ASSESSMENT OF HONEY PRODUCTION SYSTEM, CONSTRAINTS AND OPPORTUNITIES IN SELECTED KEBELES OF HAWASSA CITY ADMINISTRATION, ETHIOPIAJournal: INTERNATIONAL JOURNAL OF RESEARCH -GRANTHAALAYAH (Vol.7, No. 8)
Publication Date: 2019-08-31
Authors : Dinku Negash Bereket Mengeste;
Page : 78-87
Keywords : Beekeepers; Constraints; Honey Production; Hives.;
The study was intended to assess honey production system, constraints and opportunities in selected kebeles of Hawassa city administration, sidama zone in 2018/19. Production limitation has resulted with a significant complain among the beekeepers and all concerned bodies regarding the possible threat for decreasing honey production in the area. Cross-sectional types of studies were used to collect data. 20 beekeepers were selected from each kebeles using purposive sampling method to conduct formal survey with semi-structured questionnaire making a total of 100 interviewed bee keepers.
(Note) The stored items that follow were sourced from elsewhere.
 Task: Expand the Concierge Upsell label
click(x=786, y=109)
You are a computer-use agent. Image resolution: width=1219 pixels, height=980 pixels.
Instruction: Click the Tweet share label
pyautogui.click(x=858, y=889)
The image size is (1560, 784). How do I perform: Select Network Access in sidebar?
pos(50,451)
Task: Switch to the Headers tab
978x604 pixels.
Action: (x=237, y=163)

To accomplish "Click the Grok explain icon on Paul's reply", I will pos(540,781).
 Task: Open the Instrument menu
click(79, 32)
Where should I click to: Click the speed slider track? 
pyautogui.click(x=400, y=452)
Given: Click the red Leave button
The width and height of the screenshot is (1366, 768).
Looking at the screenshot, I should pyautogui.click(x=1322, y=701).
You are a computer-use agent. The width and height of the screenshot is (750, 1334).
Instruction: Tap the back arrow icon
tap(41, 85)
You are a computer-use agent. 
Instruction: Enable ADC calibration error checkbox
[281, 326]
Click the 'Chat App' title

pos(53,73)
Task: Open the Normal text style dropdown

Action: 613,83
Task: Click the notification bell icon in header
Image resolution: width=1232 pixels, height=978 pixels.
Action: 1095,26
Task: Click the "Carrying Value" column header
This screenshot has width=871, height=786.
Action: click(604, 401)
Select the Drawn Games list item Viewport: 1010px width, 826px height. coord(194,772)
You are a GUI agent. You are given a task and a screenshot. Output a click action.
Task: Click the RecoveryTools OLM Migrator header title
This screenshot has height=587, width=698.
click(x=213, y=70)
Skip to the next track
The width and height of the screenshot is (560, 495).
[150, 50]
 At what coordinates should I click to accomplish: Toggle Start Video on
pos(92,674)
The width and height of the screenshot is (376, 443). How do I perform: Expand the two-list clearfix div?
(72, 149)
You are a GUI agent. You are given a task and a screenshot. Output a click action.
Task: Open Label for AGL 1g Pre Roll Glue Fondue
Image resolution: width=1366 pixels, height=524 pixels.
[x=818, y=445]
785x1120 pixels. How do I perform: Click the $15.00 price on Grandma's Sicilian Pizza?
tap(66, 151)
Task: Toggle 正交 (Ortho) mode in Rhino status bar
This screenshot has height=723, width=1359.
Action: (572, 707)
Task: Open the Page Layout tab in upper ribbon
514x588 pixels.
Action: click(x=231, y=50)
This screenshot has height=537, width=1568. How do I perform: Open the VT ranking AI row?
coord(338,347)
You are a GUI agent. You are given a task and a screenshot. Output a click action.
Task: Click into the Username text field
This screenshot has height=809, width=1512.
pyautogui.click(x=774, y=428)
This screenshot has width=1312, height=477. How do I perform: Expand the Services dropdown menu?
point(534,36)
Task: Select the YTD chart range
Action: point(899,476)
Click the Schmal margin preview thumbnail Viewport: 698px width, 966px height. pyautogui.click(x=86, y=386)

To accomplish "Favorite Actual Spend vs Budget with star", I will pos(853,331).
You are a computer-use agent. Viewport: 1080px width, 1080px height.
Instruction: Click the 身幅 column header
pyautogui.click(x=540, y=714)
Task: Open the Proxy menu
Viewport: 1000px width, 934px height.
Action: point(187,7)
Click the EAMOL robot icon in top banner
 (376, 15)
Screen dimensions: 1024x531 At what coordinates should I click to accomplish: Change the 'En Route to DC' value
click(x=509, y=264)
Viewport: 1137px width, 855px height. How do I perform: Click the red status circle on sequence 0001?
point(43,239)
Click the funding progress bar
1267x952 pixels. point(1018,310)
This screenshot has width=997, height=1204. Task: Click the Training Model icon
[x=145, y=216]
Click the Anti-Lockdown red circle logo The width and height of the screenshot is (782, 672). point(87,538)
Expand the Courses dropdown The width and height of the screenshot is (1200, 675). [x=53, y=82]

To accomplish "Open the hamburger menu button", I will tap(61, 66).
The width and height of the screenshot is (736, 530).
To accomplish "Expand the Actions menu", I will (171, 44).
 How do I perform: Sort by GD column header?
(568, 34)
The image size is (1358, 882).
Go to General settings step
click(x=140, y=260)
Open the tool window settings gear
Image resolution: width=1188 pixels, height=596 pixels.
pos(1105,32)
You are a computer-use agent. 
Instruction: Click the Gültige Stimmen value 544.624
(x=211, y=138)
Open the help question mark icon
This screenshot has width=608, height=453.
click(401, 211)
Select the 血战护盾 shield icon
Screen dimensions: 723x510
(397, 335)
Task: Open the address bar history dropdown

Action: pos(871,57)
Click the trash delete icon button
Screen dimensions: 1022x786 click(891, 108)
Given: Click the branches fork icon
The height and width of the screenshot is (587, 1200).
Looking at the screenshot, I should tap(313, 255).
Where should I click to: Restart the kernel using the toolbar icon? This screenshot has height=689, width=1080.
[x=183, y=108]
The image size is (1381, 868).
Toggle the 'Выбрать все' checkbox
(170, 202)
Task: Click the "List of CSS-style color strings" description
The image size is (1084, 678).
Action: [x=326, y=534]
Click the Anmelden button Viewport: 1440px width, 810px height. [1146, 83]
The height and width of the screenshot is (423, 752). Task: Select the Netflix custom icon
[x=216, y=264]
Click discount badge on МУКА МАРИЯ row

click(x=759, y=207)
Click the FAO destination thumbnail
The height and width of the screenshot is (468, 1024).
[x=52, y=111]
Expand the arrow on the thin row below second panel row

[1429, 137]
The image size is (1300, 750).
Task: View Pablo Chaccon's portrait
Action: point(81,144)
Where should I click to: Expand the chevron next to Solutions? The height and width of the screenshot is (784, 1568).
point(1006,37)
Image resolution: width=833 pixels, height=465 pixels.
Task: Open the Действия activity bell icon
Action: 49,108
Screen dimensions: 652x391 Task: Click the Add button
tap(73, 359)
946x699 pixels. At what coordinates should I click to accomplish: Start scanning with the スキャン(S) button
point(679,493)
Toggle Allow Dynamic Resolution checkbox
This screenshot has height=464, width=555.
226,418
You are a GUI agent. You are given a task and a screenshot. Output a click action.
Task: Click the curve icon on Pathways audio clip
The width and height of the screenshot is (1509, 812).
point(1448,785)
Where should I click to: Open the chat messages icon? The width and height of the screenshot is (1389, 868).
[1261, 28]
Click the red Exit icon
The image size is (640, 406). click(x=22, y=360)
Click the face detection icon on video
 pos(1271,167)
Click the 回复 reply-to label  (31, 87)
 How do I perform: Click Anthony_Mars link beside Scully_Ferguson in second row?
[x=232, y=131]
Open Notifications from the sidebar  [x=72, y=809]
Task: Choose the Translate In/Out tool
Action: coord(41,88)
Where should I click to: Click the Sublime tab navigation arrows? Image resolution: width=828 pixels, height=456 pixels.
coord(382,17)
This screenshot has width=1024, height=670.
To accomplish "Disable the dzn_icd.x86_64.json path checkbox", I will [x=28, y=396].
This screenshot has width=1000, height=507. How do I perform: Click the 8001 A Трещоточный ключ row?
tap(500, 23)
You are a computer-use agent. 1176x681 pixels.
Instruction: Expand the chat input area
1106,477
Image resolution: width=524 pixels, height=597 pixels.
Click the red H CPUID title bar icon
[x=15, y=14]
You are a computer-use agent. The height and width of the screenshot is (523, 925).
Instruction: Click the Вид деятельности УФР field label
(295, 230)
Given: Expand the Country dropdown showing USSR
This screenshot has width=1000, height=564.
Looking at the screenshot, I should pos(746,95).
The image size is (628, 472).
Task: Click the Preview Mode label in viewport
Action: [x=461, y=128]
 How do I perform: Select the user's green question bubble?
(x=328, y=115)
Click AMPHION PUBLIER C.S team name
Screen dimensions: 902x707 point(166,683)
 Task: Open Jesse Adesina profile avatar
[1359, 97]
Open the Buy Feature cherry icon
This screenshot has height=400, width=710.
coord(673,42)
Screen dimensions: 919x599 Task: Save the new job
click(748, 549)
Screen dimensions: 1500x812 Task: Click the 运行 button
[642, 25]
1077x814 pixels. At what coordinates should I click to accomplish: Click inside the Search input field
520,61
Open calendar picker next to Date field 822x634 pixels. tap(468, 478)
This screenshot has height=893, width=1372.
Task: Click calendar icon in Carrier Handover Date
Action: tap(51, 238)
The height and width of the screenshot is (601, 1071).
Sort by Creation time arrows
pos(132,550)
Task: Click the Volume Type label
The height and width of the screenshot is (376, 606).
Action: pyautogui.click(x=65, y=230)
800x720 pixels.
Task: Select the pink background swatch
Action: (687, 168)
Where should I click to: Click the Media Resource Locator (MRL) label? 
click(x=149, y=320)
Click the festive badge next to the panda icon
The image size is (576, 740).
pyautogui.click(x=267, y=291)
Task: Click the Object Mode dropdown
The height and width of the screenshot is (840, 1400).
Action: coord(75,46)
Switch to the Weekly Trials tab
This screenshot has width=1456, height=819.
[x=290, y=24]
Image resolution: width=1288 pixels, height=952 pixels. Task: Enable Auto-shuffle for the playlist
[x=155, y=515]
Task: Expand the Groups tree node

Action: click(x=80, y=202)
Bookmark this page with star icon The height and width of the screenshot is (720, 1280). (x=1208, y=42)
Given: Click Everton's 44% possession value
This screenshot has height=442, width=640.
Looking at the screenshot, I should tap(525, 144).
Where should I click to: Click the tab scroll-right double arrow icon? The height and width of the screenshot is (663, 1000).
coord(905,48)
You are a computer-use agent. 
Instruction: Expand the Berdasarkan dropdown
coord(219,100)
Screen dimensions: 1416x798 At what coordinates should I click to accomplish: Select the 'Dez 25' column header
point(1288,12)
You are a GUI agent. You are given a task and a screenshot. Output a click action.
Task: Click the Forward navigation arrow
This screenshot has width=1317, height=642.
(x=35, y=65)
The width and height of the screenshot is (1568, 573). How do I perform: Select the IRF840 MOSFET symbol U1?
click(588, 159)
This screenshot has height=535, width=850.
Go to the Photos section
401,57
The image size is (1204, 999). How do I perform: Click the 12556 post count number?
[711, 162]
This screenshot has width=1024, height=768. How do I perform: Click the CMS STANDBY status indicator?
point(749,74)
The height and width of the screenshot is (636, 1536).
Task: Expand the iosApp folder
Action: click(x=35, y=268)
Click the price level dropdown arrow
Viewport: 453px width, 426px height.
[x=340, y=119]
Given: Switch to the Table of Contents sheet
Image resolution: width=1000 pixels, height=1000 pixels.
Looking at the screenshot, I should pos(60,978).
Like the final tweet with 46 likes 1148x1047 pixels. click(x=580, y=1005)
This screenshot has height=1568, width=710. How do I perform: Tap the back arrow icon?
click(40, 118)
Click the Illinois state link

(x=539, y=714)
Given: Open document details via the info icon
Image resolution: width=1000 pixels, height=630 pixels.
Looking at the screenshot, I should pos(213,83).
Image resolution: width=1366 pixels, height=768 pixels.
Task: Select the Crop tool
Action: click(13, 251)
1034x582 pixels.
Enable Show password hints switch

The main purpose of keeping honey bees were for both income generation and home consumption. The main sources of the foundation colony were catching swarm (80%) and gift from parents (20%). Most (40%) of the beekeepers in the study area have owned only traditional hives and all the three types of hive owned (32%). Beekeepers in the study area prevent the incidence of swarming by return back to the colony (56%), removal of queen cell (16%) and cutting of combs (28%). The average amount of honey harvested per hive per year from traditional hive, transitional and frame hive was 5.6±1.49kg, 11.9±3.15kg and 10.8±2.91kg, respectively. There was (p<0.05) no variations in the five representing kebeles in honey yield/hive/year in traditional, transitional and frame hives. Beekeepers of the study area sold the honey at the nearby market (92%) and major marketing place (8%). According to the respondents, they mostly sold the honey to consumer (64%) and tej house (28%). The most important constraints of beekeeping in the study kebels were lack of Absconding (1st), Lack of training (2nd), Pests and predators (3rd), Lack of extension services (4th), Agro-chemicals (5th), Lack of cooperative (6th), Swarming (7 th) and Lack of beekeeping equipment (8th) Lack of bee colonies (9th), Lack of good market (10th), Drought (11th) and Shortages of bee forages (12th). In order to address the skill gap on honey production system and post-harvest handling of hive products practical training on bee and bee products management should be given.